In 1976 I was packed off to scout camp on Dartmoor. I didn’t want to go but my mother thought it would be good for me. As a pale and overweight thirteen year old who couldn’t swim it wasn’t the ideal holiday. I wouldn’t go in the river for fear of drowning and I wouldn’t go potholing for fear of getting stuck. Most of those fourteen days were spent wishing it was tomorrow, and being paralysed by sadness and loneliness.
We don’t know how other people really feel, and so projecting our own emotional frame onto them is, at best, pointless and, at worst, destructive. But it doesn’t stop us.
When I consider the most frustrating or upsetting experiences of my life they have generally been characterised by either my inaccurate assumption about someone else or their mistaken assumption about me. When we project our own view of the world onto someone else we restrict ourselves from free expression and deny others the ability to clearly communicate their feelings in a way which blocks our mutual understanding.
It’s hard to accurately see the world through someone else’s eyes, but the difficulty is compounded when we don’t stop at imagining what someone else is feeling but take responsibility for it too.
In those first few days after Lena left I felt an anxiety for Tom which was largely preposterous. It’s understandable that I would feel concern for him, but it reaches another absurd level when I start to experience a separation anxiety on his behalf which threatens to cripple me, while he continues to manage his life in a measured and mature manner.
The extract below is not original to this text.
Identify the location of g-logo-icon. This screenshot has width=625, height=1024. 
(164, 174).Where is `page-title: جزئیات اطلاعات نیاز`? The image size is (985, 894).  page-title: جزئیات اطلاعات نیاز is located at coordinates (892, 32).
I know why I encounter this problem. As a child I assumed responsibility for other peoples happiness, with particular focus on my mother. I became skilled at putting away my own needs in order to contort myself into the version of a son I thought she wanted. Two terrible mistakes. First, that I should try and be someone else in order to make myself more acceptable. Second, that I attempt to manage emotions that were not and could never be, mine.
In projecting ourselves onto other people we succeed only in making everyone look like us. We damage perfectly good relationships through projection of our own insecurities onto our partners. We damage ourselves by ignoring our own feelings, which we know to be true, in favour of protecting someone else’s, of which we have no real knowledge. Worst of all is that projection means we always look into a mirror and never through a window.
I neglected my own needs for years because of an irony. It was my terrible discomfort at seeing my mother disappointed that resulted in my continually second guessing her emotional state and trying to sandbag against it. All the while the real disappointment was my own. The disappointment I felt at being so busy projecting my unease outwards that nobody could notice my own. I think Tom is different, and I hope it is because he knows that it’s alright for him to manage and show his own emotions, and that he has no business or responsibility for managing mine.